Am Schluss haben Christoph Simon und Andreas Kessler die meisten Punkte geholt. Sie müssen nun noch einmal mit einem zweiten Text gegeneinander antreten. Kessler wählt wiederum ein theologisches Thema – die Vertreibung von Adam und Eva aus dem Paradies. Und er schildert unsere Sehnsucht nach einer Rückkehr ins Paradies und meint, dass vor jedem Eingang zu diesem Paradies ein Engel mit gezücktem Schwert stehe, der uns den Eintritt verwehrt, worauf wir die Abkürzung zu selbstgebastelten Paradiesen suchen, in denen wir einfache Antworten serviert bekommen. Und Christoph Simon sinniert über das Glück, das darin besteht, dass man nicht zum Zahnarzt geht, weil man muss, sondern weil man will, vor allem, wenn der eigene Vater Hobby-Zahnarzt (!) ist.

Andreas_Kessler
Der Theologe Andreas Kessler hat den Poetry-Slam-Wettkampf für sich entschieden.

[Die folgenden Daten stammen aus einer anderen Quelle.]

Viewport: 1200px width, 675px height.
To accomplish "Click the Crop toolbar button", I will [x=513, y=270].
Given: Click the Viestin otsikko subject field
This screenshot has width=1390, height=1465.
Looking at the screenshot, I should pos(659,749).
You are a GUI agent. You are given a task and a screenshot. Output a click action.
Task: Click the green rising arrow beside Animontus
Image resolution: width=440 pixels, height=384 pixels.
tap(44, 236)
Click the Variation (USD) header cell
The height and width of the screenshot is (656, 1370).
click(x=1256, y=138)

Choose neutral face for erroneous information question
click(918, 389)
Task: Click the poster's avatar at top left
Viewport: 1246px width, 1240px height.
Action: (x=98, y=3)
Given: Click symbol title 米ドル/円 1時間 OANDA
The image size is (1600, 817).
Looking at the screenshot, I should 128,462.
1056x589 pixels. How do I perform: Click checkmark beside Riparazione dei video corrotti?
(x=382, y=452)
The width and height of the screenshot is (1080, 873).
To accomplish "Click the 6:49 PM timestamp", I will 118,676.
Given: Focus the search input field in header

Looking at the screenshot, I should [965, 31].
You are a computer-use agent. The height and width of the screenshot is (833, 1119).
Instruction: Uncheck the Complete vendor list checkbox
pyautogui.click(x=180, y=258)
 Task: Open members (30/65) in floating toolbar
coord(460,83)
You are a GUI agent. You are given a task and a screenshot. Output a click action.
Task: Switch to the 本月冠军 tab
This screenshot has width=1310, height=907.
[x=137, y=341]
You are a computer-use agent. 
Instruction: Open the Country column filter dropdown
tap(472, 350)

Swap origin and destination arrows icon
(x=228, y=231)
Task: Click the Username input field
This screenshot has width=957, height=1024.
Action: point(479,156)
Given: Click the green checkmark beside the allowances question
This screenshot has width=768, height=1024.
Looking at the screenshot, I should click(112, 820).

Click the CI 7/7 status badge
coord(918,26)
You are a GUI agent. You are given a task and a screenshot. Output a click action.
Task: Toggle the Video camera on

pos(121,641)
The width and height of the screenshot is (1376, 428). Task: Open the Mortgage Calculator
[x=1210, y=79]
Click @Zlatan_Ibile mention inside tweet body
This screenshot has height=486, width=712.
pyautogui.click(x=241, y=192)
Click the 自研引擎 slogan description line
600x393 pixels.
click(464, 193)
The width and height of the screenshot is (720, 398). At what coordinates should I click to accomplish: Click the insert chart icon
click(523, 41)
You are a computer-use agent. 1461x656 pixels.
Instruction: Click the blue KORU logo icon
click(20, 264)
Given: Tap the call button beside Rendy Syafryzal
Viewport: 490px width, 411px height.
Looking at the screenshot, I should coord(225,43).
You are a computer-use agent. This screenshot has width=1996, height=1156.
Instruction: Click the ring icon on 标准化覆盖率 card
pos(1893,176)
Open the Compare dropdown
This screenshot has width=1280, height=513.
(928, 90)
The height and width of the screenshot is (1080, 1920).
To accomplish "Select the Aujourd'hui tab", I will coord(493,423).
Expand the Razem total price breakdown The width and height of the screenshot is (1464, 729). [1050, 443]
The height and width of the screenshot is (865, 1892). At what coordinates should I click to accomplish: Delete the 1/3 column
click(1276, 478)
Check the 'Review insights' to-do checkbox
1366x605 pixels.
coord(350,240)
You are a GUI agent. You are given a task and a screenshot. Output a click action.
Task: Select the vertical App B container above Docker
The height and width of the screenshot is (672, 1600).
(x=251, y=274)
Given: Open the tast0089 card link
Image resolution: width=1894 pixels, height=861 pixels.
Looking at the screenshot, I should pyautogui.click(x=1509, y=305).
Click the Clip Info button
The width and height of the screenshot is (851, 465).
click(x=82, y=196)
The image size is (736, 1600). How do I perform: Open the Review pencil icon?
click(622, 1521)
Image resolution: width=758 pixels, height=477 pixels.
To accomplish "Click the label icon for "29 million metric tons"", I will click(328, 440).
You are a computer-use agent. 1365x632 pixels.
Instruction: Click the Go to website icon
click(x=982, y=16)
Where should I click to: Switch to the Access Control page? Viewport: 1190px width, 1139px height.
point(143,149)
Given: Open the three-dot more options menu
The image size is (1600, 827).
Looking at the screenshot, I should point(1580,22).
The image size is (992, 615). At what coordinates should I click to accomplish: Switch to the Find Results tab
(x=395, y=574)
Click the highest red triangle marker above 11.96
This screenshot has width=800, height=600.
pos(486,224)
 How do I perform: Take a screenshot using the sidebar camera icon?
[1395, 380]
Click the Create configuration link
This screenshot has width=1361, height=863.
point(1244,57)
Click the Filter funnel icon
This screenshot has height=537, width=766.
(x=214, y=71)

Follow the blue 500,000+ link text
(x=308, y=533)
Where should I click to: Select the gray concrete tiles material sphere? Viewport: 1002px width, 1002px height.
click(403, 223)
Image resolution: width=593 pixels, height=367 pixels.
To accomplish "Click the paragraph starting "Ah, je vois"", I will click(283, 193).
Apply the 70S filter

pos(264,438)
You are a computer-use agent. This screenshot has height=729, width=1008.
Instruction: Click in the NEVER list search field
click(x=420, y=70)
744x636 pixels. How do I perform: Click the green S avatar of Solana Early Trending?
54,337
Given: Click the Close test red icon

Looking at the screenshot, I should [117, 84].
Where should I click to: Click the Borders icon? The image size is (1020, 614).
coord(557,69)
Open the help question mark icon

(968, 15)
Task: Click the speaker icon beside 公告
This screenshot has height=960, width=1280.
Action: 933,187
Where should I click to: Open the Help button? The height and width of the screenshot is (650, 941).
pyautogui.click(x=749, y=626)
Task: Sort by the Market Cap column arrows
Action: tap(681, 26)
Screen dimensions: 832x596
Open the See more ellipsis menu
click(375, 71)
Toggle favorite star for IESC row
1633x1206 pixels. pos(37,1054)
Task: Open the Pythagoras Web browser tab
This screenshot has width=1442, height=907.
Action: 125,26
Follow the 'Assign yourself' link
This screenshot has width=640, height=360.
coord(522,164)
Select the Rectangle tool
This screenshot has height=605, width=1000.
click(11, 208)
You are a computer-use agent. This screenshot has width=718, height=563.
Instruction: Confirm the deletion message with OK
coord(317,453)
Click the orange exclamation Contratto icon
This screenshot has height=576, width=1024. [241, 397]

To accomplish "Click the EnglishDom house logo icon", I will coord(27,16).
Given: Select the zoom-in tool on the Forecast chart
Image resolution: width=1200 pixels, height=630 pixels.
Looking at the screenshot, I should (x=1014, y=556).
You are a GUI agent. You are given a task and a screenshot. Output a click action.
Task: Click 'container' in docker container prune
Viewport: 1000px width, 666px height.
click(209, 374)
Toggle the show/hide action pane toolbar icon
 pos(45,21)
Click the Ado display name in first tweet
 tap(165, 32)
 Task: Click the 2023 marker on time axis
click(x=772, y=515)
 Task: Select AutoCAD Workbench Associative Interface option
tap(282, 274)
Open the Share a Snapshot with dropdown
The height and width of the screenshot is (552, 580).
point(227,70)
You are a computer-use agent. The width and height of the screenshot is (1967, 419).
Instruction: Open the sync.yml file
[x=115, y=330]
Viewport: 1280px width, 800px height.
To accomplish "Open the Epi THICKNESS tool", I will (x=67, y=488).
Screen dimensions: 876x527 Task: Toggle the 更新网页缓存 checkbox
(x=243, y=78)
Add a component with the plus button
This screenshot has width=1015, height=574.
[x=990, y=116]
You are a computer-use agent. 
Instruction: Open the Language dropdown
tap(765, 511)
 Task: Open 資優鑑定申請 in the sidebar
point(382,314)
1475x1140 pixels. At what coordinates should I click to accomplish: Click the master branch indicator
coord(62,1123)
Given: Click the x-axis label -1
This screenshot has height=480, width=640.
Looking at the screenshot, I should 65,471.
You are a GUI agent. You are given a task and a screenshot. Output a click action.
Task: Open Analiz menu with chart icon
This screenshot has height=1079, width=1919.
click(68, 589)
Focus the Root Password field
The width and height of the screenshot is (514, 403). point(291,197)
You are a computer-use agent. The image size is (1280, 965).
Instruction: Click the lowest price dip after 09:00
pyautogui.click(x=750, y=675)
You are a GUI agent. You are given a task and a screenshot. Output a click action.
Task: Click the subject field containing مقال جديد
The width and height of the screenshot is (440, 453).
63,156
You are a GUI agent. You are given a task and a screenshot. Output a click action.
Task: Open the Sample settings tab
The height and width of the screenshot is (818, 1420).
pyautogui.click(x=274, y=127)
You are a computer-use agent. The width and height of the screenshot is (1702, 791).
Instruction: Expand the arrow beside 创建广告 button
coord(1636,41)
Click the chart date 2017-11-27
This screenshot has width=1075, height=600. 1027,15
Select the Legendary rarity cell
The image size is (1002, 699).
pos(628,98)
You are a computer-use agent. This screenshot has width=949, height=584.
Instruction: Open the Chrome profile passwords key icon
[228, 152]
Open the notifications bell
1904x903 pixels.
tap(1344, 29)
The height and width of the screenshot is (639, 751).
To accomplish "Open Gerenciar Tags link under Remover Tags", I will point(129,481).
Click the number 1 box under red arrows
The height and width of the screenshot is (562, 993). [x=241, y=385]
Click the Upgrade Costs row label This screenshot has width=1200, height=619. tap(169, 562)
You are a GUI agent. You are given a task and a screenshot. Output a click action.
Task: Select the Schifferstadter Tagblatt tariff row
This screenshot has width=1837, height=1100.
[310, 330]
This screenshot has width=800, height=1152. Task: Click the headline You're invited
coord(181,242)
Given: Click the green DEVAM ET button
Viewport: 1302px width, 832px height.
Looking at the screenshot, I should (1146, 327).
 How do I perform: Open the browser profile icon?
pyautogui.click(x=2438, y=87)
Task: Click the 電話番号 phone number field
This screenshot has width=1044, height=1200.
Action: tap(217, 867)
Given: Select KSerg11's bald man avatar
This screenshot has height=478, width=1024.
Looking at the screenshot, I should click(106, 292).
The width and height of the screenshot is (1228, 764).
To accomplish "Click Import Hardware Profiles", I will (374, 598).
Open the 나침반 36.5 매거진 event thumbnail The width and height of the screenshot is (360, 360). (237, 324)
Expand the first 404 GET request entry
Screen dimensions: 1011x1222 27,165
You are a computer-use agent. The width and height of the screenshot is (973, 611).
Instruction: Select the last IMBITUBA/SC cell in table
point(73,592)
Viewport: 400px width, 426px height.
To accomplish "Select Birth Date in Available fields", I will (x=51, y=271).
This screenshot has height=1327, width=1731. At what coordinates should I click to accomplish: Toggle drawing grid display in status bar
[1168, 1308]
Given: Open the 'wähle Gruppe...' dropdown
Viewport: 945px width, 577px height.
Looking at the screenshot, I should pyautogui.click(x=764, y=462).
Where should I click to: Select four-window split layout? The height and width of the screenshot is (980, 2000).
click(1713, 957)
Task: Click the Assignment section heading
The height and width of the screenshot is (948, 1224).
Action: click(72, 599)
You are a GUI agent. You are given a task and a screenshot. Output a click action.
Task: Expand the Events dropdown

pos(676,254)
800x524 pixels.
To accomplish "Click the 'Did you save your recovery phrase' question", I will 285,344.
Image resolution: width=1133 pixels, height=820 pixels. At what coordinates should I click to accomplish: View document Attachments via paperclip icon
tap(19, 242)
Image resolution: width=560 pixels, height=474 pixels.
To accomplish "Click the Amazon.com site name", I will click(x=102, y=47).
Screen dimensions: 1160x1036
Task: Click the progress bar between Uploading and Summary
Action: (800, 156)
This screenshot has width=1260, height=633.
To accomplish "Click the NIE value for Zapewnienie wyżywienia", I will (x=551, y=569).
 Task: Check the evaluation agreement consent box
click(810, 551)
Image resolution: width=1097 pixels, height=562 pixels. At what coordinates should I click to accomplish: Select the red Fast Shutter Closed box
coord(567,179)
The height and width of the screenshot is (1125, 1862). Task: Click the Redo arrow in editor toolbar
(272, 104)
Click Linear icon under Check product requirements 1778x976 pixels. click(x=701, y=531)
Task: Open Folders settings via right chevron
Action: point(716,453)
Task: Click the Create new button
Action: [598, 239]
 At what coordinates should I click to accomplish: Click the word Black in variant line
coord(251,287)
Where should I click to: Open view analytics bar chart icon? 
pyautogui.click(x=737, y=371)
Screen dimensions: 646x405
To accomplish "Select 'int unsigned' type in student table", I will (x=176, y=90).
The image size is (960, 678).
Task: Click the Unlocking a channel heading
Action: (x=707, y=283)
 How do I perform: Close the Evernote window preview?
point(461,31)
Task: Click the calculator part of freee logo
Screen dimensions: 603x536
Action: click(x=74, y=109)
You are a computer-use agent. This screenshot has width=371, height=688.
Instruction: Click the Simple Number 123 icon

Andreas Kessler lag im Schlussapplaus deutlich vorn und entschied den Wettkampf für sich. Ich finde: zu Recht, auch deshalb, weil es (wie übrigens auch für Martina Schwarz) sein erster Auftritt an einem Slam-Poetry-Wettbewerb war und er im Vorfeld mehr als skeptisch war, ob das alles gut komme. Nun, es ist gut gekommen, und wir hoffen, dass Andreas Kessler diesen neuen Tätigkeitszweig wachsen und gedeihen lässt und sein Talent als Slam-Preacher auch weiterhin pflegt.

Der Pfarrer der Heiliggeistkirche, Andreas Nufer, der den ganzen Aktionstag zusammen mit Andrea Meier moderierte, hat auf die Poeten gesetzt, Andrea Meier auf die Prediger. Gewonnen hat letztlich vor allem das Publikum, das sich begeistert zeigte. Was hoffentlich zur Erkenntnis führt, dass sich eben doch viele Menschen für theologische Fragen interessieren (und für brillante Texte und für gekonnte Vortragsweisen) und dass sie sogar in die Kirche kommen, um sich damit auseinandersetzen – wenn sie ernst genommen und dort abgeholt werden, wo sie eben stehen und gehen, und nicht mit gähnender Langeweile bestraft werden.

Fazit: Das Experiment ist geglückt. Eine Fortsetzung folgt hoffentlich bald.